Afin de garantir une distance totale vis-à-vis des influences partisanes, ses membres devront :
observer une stricte neutralité politique,
renoncer à toute activité partisane,
respecter une limite d’âge fixée à 85 ans, sauf pour la toute première législature.
Cette institution se positionne ainsi comme une boussole de sagesse, capable d’éclairer les grandes décisions publiques, de consolider la stabilité institutionnelle et d’assurer la continuité républicaine.
Capitaliser des expériences trop souvent perdues
À travers cette réforme, le Bénin entend mettre fin à une réalité souvent déplorée : l’immense capital d’expérience des anciens dirigeants qui disparaît sans être transmis.
Désormais, ces « bibliothèques souvent brûlées » ne se refermeront plus en silence. Le Sénat leur offrira une mission claire : mettre leur savoir au service de la Nation, au lieu de le laisser se perdre.
Cette particularité distingue le Sénat béninois de ceux présents dans d’autres démocraties et confirme la volonté du pays de trouver ses propres solutions à ses enjeux politiques.

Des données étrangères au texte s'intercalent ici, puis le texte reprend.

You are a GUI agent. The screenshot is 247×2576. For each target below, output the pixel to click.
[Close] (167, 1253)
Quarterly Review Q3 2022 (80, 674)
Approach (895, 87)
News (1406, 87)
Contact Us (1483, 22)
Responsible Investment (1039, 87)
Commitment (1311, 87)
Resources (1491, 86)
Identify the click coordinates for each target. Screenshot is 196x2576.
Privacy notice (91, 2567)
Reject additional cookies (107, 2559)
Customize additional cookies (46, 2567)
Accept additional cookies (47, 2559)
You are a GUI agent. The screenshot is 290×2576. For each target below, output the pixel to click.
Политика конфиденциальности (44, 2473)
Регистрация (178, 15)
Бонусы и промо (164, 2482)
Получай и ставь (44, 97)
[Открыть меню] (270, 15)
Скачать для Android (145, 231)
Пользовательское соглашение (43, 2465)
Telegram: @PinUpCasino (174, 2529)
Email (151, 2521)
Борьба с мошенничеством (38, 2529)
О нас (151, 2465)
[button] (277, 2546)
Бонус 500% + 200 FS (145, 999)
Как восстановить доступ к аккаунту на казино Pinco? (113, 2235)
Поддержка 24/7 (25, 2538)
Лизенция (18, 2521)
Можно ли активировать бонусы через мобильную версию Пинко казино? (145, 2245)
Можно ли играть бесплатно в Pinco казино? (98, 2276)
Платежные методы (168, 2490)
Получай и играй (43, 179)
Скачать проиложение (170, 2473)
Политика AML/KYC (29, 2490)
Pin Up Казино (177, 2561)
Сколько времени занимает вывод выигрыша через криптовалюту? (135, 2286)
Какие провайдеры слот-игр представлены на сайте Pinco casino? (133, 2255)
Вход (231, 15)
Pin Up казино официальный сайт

Un héritage d’innovation démocratique
Tout comme la Conférence nationale de 1990 avait marqué une avancée majeure, la création de cette Chambre haute démontre que le Bénin sait réinventer son modèle institutionnel pour répondre aux défis du moment.
L’entrée en vigueur de cette réforme interviendra après la promulgation officielle de la nouvelle Constitution, à la suite du contrôle de conformité de la Cour constitutionnelle.
Une page se tourne.
Une autre s’écrit : celle de la gouvernance par l’expérience et la réflexion.